▶ **STUDY QUESTIONS**:
1: In the account of the writer's brother, what is the only diagnosis the brother has ever received?
2: Summarize the account of the writer's brother in two sentences.

▶ **SOURCE TEXT**:
- - - -

My brother scares me
I do not know what is wrong with my brother, and to explain it properly I have to go back to when we were kids. Growing up, he seemed completely normal. He was funny, smart, well liked. Nothing stood out until early adolescence. The first moment that made me realise something was off was when he set a fire right next to our house. It was put out quickly, but it scared me.
As he got older, his behaviour changed. He started stealing, lying, and getting into constant conflict. He moved between different family members for a while, and during that time he began telling people extreme stories about being mistreated, abandoned, or left to survive on his own. These stories were not true. I was physically present for many of the events he twisted. He would take a tiny grain of truth and turn it into something dramatic and completely disconnected from reality.
His interests became darker. He became obsessed with horror and violent themes. He would say things that frightened me, like telling me I would not be laughing if I woke up and everyone was dead. There were nights where I heard someone outside my window, and the next morning things in my room had been moved. I cannot prove it was him, but there was no sign of a break in and it left me terrified.
He has always struggled socially. When he drinks, he acts like a young teenager. Even sober, he reacts aggressively if people do not respond exactly how he wants. He calls multiple times a day over tiny things and becomes angry if anyone sets a boundary.
There have been moments that crossed lines I still do not know how to process. He has made serious threats toward family members. He has violated boundaries in ways that still make me feel sick, including sending explicit videos to a sibling. He told me once that he threatened a partner in a way that shocked me, and he said it like it was not even that bad.
He also goes through impulsive phases where he decides to completely change his life overnight. He will sell everything he owns, leave his home, and travel somewhere with no plan. Each time it falls apart quickly and family ends up picking up the pieces.
He has talked about wanting to end his life for more than a decade. He cannot keep a job because he gets into conflicts or misunderstandings with coworkers or supervisors. He has seen multiple specialists, including expensive ones, and the only diagnosis he has ever been given is depression. But what I have seen feels so much bigger and more complicated than that.
I do not have contact with him anymore because I do not feel safe. But I think about him constantly. I wonder if he is okay. I wonder if he would be different if he had the right help. I wonder if anyone else has lived through something like this with a sibling.
I feel scared, guilty, sad, angry, confused, and exhausted all at once. I just needed to put this somewhere because it has been sitting on my chest for years.

- - - -

▶ **EXTRACTED INFORMATION**:
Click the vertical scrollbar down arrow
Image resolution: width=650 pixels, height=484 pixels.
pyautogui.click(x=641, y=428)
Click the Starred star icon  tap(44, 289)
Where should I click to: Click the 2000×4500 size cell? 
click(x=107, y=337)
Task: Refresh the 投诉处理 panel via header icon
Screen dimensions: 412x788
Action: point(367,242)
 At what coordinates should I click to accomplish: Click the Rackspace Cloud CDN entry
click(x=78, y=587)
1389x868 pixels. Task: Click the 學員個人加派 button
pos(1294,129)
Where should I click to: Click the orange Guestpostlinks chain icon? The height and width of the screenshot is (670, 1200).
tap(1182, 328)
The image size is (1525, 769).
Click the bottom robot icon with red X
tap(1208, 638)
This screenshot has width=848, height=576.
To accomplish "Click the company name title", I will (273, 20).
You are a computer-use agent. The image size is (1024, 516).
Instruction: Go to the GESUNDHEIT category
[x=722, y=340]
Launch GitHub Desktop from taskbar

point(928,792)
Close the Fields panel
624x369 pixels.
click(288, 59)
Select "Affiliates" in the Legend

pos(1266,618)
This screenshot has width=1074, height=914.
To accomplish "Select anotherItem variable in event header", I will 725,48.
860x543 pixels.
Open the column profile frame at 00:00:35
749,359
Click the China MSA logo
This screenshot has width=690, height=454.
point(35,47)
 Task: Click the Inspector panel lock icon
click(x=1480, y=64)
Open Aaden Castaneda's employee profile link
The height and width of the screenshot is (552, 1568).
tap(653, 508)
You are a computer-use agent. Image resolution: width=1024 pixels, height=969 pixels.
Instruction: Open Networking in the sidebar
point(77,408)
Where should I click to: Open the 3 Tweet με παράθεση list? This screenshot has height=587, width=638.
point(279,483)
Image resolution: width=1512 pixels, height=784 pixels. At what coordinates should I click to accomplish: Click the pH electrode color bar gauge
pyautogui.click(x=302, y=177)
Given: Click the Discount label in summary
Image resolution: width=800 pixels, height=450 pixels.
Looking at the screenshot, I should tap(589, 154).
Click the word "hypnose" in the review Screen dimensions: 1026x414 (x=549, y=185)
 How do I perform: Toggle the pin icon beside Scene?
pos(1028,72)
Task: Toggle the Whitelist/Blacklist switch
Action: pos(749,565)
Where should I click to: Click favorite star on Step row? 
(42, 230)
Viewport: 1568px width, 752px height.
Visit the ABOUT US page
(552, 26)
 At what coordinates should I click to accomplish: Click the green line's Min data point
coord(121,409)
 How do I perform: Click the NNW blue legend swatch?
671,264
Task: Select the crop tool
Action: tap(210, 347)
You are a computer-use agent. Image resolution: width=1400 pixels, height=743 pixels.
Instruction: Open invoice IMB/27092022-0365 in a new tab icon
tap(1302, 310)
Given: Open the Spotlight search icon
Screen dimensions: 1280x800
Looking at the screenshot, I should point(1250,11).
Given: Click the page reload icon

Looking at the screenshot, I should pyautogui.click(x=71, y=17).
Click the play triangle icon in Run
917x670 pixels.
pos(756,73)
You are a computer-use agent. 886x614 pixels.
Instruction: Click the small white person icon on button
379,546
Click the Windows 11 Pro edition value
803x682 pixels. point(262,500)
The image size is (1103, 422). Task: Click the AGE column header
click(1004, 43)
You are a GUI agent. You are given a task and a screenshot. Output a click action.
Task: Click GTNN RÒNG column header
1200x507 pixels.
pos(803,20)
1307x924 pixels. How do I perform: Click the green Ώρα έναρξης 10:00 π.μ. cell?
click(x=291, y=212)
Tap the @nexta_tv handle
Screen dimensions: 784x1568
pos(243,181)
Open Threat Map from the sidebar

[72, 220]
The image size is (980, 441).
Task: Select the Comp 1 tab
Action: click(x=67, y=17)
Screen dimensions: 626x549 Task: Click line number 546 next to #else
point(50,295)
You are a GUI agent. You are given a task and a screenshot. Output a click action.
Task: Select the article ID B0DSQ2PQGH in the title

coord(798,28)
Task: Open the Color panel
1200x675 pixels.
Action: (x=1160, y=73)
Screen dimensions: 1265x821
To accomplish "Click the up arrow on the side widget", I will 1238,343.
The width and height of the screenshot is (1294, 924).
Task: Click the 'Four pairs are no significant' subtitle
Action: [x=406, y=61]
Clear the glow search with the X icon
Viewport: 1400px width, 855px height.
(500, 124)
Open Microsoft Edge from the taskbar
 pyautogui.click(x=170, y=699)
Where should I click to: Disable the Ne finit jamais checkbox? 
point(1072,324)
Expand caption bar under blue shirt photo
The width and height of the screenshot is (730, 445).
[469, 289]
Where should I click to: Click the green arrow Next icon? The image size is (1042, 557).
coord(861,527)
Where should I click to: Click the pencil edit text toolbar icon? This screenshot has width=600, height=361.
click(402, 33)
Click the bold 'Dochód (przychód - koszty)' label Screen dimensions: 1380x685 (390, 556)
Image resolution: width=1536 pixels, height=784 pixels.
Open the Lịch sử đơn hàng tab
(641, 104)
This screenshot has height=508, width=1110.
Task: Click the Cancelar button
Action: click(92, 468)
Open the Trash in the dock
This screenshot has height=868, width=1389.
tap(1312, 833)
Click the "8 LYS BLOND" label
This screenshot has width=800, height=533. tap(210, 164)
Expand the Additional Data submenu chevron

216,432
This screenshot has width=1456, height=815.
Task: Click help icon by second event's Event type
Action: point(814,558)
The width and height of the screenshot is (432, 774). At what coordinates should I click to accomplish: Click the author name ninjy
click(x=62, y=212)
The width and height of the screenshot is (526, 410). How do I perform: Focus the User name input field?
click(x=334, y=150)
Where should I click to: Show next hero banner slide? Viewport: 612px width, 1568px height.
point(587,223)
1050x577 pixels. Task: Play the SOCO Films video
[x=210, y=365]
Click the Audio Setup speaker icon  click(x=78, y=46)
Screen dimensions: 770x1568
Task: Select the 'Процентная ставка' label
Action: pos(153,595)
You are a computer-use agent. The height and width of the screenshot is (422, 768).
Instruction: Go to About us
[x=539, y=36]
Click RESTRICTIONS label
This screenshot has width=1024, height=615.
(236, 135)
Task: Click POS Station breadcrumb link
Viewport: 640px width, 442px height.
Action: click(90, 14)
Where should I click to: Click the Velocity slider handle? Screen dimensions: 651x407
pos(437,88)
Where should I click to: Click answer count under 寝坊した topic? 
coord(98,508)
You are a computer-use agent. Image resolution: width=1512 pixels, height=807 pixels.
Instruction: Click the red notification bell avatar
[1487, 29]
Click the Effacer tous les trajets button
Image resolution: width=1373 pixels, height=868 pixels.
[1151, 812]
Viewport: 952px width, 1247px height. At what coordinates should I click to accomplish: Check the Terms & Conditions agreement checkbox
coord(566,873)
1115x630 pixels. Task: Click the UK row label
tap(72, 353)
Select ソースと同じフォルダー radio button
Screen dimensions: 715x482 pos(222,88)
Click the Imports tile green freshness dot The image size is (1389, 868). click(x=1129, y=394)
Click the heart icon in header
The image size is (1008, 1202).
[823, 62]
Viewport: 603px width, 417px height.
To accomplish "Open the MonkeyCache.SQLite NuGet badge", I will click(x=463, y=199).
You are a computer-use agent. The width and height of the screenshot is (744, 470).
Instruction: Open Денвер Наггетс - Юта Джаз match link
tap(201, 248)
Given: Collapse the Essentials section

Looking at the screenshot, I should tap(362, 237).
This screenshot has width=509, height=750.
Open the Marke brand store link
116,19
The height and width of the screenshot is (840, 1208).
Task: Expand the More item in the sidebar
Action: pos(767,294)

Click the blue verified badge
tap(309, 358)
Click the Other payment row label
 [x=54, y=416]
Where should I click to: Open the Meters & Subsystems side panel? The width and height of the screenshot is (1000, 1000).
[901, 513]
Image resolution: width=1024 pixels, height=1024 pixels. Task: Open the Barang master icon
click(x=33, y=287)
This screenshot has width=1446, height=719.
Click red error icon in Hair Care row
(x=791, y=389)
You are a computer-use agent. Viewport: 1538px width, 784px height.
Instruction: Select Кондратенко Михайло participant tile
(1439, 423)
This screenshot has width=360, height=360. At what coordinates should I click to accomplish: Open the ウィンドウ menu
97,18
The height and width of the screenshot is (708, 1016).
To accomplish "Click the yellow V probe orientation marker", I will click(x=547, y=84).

- - - -

▶ **PROBLEM SOLUTIONS**:
1: Depression.

2: The writer describes a brother who seemed normal as a child, set a fire next to the family's house in early adolescence, and later stole, lied, told false stories of mistreatment, made serious threats toward family members, and violated boundaries, including by sending explicit videos to a sibling. Although he has seen multiple specialists and has only been diagnosed with depression, the writer no longer has contact with him because of not feeling safe, yet still thinks about him constantly and feels scared, guilty, sad, angry, confused, and exhausted.